--- Passage shown ---

I have no idea if this bill is going to pass, but this in itself is a pretty amazing development.
West Virginia, a solidly red Republican state (Obama got less than 30 percent of the vote in 2012) and either the No. 1- or No. 2-ranked smoking state in the nation (in the last survey, West Virginia was No. 2 at a staggering 29.9 percent smoking rate, just a tick behind Kentucky.), passed a pretty significant cigarette tax increase in the State Senate.
West Virginia’s cigarette tax is one of the lowest in the nation at 55 cents a pack, no surprise in such a conservative state with such a high smoking rate. The average state cigarette tax in the nation is about $1.50 a pack.
A bill was introduced in the W.Va. Legislature to raise the cigarette tax to $1 a pack, a pretty modest increase that would leave W.Va. still well below the national average tax. However, that bill, proposed by the governor, was amended to raise the tax by $1 a pack to $1.55 a pack, right around the national average.

--- Supplied data ---

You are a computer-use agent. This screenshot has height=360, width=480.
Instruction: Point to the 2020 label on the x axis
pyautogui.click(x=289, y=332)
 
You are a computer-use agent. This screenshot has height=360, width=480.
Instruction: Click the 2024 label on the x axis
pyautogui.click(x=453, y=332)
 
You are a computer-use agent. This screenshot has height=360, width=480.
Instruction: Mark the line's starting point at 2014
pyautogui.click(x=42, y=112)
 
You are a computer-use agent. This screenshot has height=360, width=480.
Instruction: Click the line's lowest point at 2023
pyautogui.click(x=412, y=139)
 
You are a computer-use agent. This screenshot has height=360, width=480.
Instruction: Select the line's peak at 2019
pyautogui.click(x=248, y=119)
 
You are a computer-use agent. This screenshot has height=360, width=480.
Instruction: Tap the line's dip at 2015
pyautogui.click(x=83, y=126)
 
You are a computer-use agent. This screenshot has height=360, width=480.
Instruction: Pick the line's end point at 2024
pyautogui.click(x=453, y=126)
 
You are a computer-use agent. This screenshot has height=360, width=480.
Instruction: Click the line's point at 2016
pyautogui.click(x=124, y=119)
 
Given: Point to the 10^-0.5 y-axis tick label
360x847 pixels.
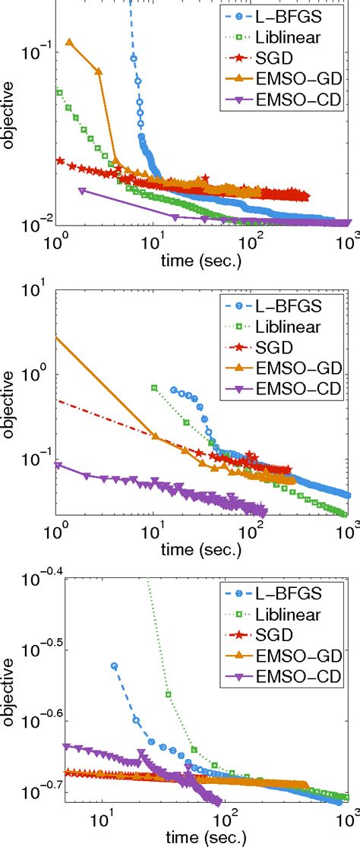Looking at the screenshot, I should coord(39,649).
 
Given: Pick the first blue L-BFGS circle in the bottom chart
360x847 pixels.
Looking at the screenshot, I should coord(115,665).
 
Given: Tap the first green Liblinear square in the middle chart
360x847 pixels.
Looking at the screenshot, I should coord(154,387).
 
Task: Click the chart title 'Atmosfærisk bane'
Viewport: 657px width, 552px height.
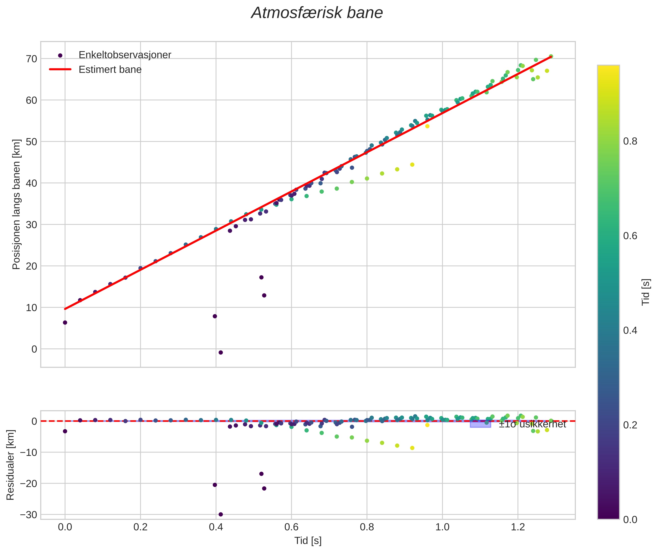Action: [x=317, y=13]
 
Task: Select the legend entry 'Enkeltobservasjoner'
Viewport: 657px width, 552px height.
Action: [x=125, y=55]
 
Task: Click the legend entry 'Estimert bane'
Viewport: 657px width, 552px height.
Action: [x=110, y=70]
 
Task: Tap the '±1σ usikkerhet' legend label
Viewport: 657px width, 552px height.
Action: [x=532, y=424]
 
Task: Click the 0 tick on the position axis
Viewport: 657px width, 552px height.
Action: [x=34, y=349]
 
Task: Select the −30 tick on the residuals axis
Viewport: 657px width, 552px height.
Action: [x=28, y=515]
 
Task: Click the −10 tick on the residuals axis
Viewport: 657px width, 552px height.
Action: [x=28, y=452]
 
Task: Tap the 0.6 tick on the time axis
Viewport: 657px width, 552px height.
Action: [x=291, y=527]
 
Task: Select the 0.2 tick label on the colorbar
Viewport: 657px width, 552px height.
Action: [x=630, y=425]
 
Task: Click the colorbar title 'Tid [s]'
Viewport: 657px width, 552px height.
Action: [x=645, y=292]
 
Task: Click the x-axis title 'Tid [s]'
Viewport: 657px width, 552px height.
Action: [x=308, y=541]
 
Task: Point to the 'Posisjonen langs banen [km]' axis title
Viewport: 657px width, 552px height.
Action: [x=16, y=204]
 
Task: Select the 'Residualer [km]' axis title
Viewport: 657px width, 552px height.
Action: [x=10, y=465]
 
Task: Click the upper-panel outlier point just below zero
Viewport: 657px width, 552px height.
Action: [x=221, y=353]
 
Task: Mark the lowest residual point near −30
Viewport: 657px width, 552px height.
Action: [x=221, y=514]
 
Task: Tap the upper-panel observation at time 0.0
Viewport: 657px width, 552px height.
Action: [x=65, y=323]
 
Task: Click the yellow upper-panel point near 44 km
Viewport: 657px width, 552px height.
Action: [x=412, y=165]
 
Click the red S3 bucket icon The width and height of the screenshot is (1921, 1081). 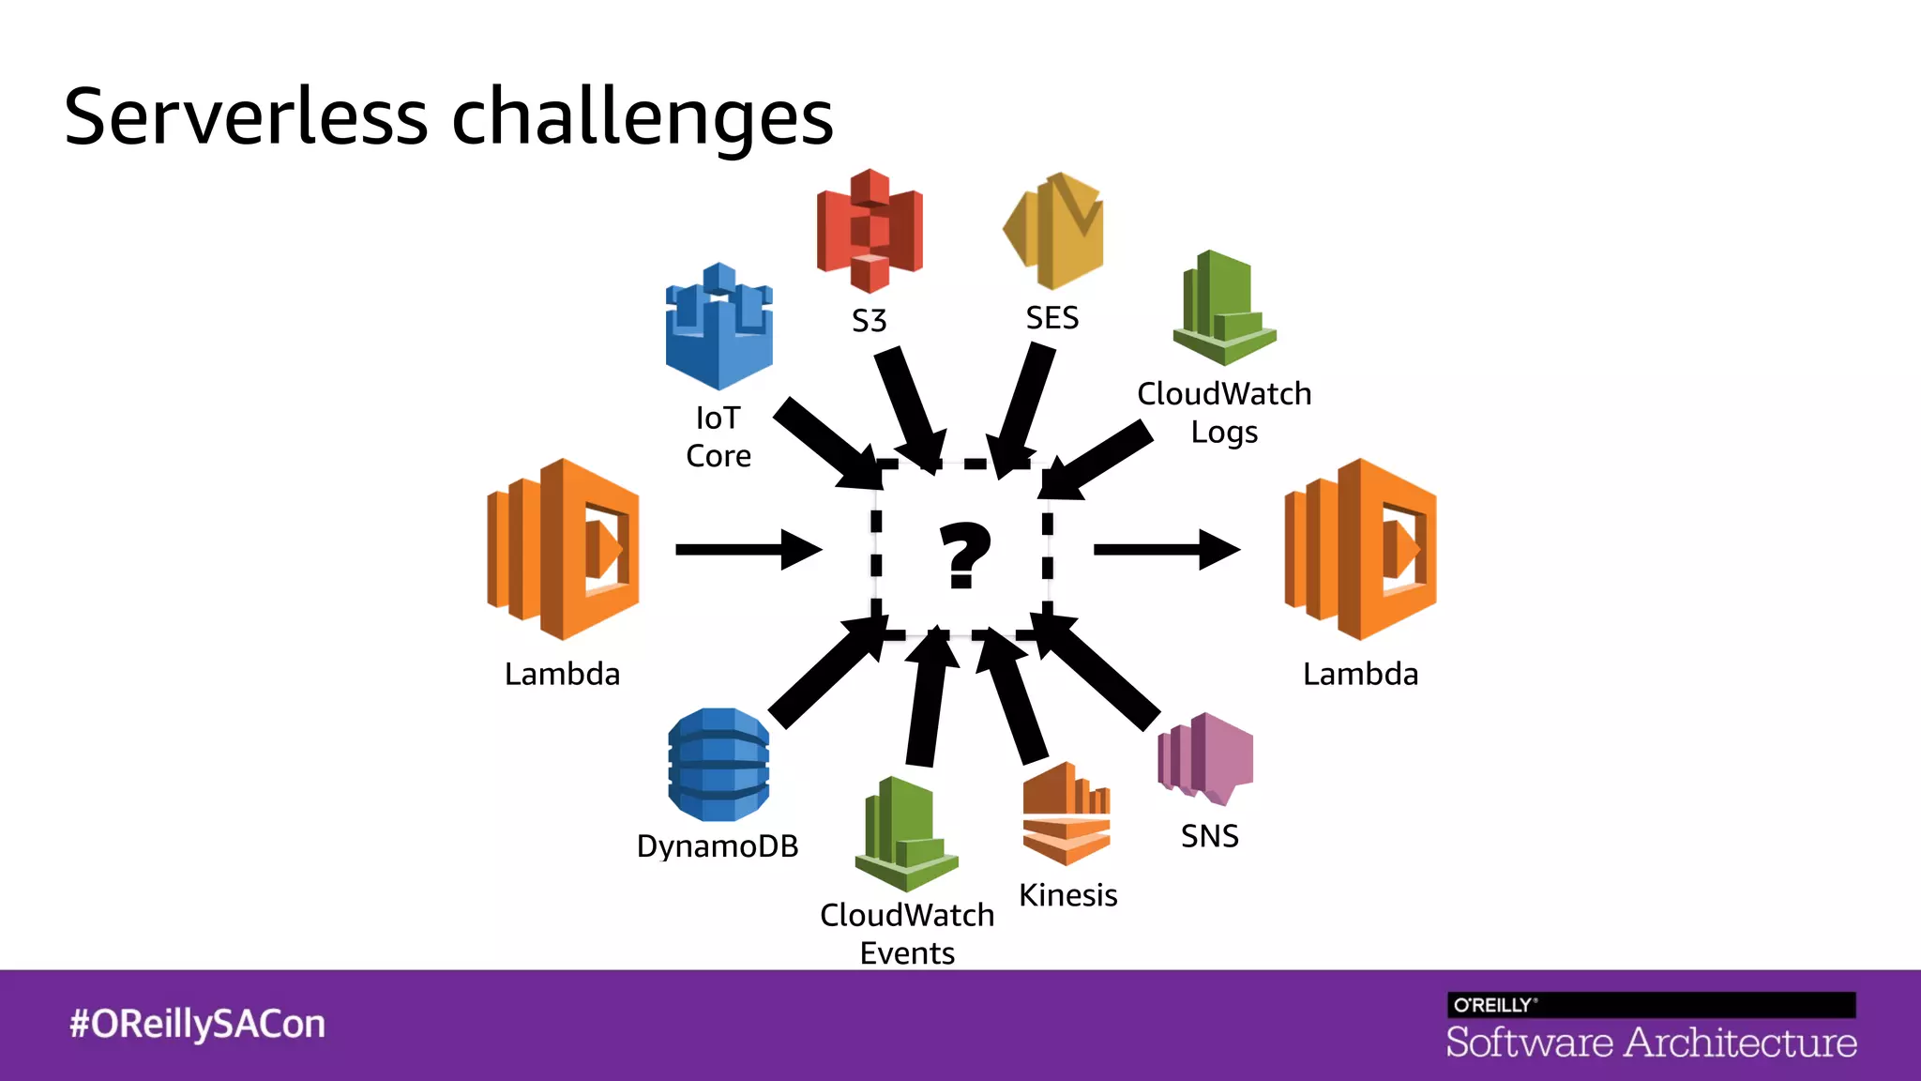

---

### What to work on:
Repeat the part of the passage on West Virginia's cigarette tax starting at "West Virginia’s cigarette" and ending at "the national average.". These records were taken from a different source.

### Response to the exercise:
West Virginia’s cigarette tax is one of the lowest in the nation at 55 cents a pack, no surprise in such a conservative state with such a high smoking rate. The average state cigarette tax in the nation is about $1.50 a pack.
A bill was introduced in the W.Va. Legislature to raise the cigarette tax to $1 a pack, a pretty modest increase that would leave W.Va. still well below the national average tax. However, that bill, proposed by the governor, was amended to raise the tax by $1 a pack to $1.55 a pack, right around the national average.